Podcast Dedy Corbuzier |
KARAWANGPORTAL - Tanggal 11 Januari 2022 lalu, akhirnya Jaksa Penuntut Umum menuntut hukuman mati atas Herry Wirawan atau HW, pelaku pemerkosa 13 santriwati di Bandung. Selain hukuman mati, dalam sidang itu jaksa juga menuntut Herry dengan pidana tambahan berupa kebiri kimia.
Tuntutan JPU ini mengacu kepada Pasal 81 ayat 1 ayat 3 dan 5 juncto Pasal 76 huruf D UU RI Nomor 17 tahun 2016 tentang penetapan peraturan pemerintah pengganti UU Nomor 1 tahun 2016 tentang perubahan kedua atas UU nomor 23 tahun 2002 tentang perlindungan anak menjadi UU juncto pasal 65 ayat 1 KUHP.
Pada kasus pidana pemerkosaan 13 santriwati ini sekilas memberi kesan bahwa jajaran Penegak Hukum kita sedang berusaha menindak tegas HW dengan menuntutkan hukuman yang sepenuhnya berpihak pada para korban.
Namun di Indonesia, tuntutan hukuman mati apalagi hukuman kebiri pada pelaku pemerkosa masih menjadi perdebatan. Hendropriyono, Ketua Senat Dewan Guru Besar Sekolah Tinggi Hukum Militer, Guru Besar Sekolah Tinggi Intelejen Negara, berpendapat terkait tuntutan JPU tersebut. Baginya, tuntutan hukuman mati dan kebiri atas tindak pidana HW dipandang sebagai satu tuntutan yang amoral.
Tak bisa dipungkiri bahwa tuntutan JPU atas HW telah membuat masyarakat bersorak gembira.
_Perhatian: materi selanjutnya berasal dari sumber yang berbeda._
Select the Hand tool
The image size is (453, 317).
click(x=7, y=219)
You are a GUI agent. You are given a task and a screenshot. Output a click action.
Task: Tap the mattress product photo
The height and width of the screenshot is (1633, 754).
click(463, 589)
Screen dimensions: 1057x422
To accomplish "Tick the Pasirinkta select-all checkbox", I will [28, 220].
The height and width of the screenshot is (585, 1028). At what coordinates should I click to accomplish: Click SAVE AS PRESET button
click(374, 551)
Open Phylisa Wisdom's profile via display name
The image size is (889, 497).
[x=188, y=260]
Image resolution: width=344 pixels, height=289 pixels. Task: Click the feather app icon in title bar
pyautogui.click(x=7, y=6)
Namun, tanpa disadari hukuman mematikan HW justru dipandang Hedropriyono juga ikut mematikan hak-hak perdata para korban. Apakah kemudian kematian HW bisa menyelesaikan permasalahan pertanggungjawabnya atas bayi-bayi yang dilahirkan para korban? Terlepas dari sejarah perbuatan, bayi-bayi yang dilahirkan tetap merupakan mahluk yang tidak bersalah.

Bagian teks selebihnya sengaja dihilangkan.